■ Extract ■
----------------
The trend was clear from the WSJ/Realtor.com index, as well, with four out of the top five cities in the South.
Coastal regions have been particularly popular, with metro areas such as Hilton Head; Charleston, South Carolina, which dropped from No. 2 to No. 8 last quarter; and Gulf Coast Florida destinations ranking in the Top 10.
“Hilton Head has a PGA tournament annually that follows the Masters [Tournament in Augusta, Georgia], and that’s a huge draw to the area,” Ms. Donaldson said. “But the truth is that people don’t really come to Hilton Head just for the golf. The bulk of people come for the beach, and we’ve got miles and miles of really pristine beaches.”
Indeed, the 12-mile-long island is the second-largest barrier island on the East Coast (New York’s Long Island is the largest), and the beaches are great for cycling and boating, the agent added.
It also has a relatively low income tax, especially appealing to incoming buyers who are retiring, as well as low property taxes, she said.
Taxes are very much top of mind for many Florida buyers, as the state has no income tax and relatively low property taxes. Two Florida destinations were high on the fourth-quarter index (down from three the previous quarter): The Tampa, St. Petersburg, and Clearwater metro area ranked No. 2, while the North Port, Sarasota and Bradenton region was No. 7.
These Gulf Coast locations offer a more laid-back lifestyle than bustling Miami, as well as the swaths of sand for which the state is famous. But with the devastation of Hurricane Ian in September, some Floridian transplants may be looking for a home in a place like Hilton Head.
----------------
■ What you need to do ■
In the extract about Southern housing markets, what rank did the Tampa, St. Petersburg, and Clearwater metro area hold on the fourth-quarter index?

■ Provided material ■
----------------
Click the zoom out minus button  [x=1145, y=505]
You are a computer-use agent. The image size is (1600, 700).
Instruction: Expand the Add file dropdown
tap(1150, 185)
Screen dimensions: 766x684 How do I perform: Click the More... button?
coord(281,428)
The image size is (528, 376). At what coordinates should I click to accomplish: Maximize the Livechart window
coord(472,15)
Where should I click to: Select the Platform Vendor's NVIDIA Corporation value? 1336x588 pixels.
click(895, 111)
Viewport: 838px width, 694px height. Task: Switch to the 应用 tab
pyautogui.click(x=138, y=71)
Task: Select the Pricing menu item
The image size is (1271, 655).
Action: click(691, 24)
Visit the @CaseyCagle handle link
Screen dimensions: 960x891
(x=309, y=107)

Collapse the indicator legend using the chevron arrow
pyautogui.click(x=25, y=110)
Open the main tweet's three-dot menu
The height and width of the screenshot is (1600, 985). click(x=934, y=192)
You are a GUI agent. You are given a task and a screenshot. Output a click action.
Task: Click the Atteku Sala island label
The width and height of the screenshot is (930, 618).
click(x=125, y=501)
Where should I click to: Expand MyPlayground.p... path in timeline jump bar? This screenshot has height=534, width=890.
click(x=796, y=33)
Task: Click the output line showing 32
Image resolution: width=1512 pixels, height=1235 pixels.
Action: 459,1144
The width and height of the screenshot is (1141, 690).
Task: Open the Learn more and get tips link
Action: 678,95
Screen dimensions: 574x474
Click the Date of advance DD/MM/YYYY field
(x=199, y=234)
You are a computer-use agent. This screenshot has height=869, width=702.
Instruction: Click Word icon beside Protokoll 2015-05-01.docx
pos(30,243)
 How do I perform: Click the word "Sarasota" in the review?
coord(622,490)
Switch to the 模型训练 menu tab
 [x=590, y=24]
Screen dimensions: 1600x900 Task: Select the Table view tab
----------------
■ Answer section ■
No. 2